### WHAT TO WORK ON
Write the next part of the comment thread below on the word "rationalism," picking up right after its last line.

### SELECTED EXCERPT

- - - - -

If it weren't for the other meanings (denoting philosophical positions) the word has had, it would be quite a useful word to have -- a rationalist being someone who practises rationality, as a physicist is someone who practises physics and an artist someone who practises art. But, given the existence of those other meanings, in Eliezer's writing it's never perfectly clear when he means something like "person who practises rationality" and when he means something more like "person who gives precedence to rationality in all things". (One could argue that the two are the same thing, but they can't be made the same thing by definition, so it's better to have two words.)
(I don't think Eliezer ever uses the word with the older philosophers' meaning found in the SEP. -- reason versus sense-data, rather than reason versus unreason. To a good first approximation, neither does anyone who isn't a professional philosopher.)
comment by knb · 2013-09-08T07:35:10.491Z · LW(p) · GW(p)
Your claim seemed wrong to me, so I did a LW google search for "rationalism" and got 10 pages of results. There were about 13 results from 2013 (including this post.) I didn't look carefully but it seems at least a few of these incidents were using the word correctly. So with all the content posted on LW, "rationalism" is misused perhaps once every few weeks. It's basically a rare typo, not something worth a discussion post.
Replies from: gjm↑ comment by gjm · 2013-09-09T16:38:16.903Z · LW(p) · GW(p)

- - - - -

### Click-target data
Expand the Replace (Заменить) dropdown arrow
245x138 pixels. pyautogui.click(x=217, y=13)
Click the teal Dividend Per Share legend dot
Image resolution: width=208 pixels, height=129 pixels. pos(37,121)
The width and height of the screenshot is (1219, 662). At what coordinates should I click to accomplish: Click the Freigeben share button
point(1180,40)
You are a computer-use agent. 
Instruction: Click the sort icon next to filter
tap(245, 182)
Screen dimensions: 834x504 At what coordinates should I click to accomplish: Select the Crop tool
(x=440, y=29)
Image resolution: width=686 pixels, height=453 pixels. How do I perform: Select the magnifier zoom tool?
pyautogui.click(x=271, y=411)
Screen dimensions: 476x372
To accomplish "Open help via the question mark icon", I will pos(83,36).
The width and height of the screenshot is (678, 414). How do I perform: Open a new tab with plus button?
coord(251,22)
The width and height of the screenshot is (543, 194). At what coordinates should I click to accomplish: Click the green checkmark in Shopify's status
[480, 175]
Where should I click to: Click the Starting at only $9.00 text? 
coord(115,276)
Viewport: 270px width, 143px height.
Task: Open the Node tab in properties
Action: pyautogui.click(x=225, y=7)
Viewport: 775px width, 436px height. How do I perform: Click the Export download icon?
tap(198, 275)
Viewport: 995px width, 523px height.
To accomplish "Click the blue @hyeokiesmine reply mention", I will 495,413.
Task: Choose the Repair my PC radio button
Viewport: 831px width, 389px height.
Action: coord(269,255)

- - - - -

### OUTPUT FOR THIS TASK
It may be rare, but it is certainly not only a typo; Eliezer in particular consistently uses the word with a meaning that is not a usual one.
I don't mean only that he doesn't use it with the traditional philosophical meaning that's opposed to "empiricism"; my impression is that usually (outside the writing of professional philosophers) it means something like "belief that reason in a broad sense is the only good way to seek truth". (The broad sense in question would include examination of empirical evidence, which is why this is not the traditional philosophical meaning.)
I'm all for rationalism in that sense, but I don't think that's how Eliezer usually uses the term; he seems to use it to mean something more like "the practice of rationality", and to use "rationalist" to mean "practitioner of rationality". Hence, e.g., the Sequence-post called "Your strength as a rationalist", and HPMOR!Harry's question to Draco along the lines of "Do you really think you're so good a rationalist that I should just trust what you say?", etc.
comment by Shmi (shminux) · 2013-09-08T05:08:52.230Z · LW(p) · GW(p)
Rationalism would have been a good name if it wasn't already taken, since Eliezer's rationality is a philosophy among other things.
Replies from: dthunt↑ comment by dthunt · 2013-09-12T21:37:07.573Z · LW(p) · GW(p)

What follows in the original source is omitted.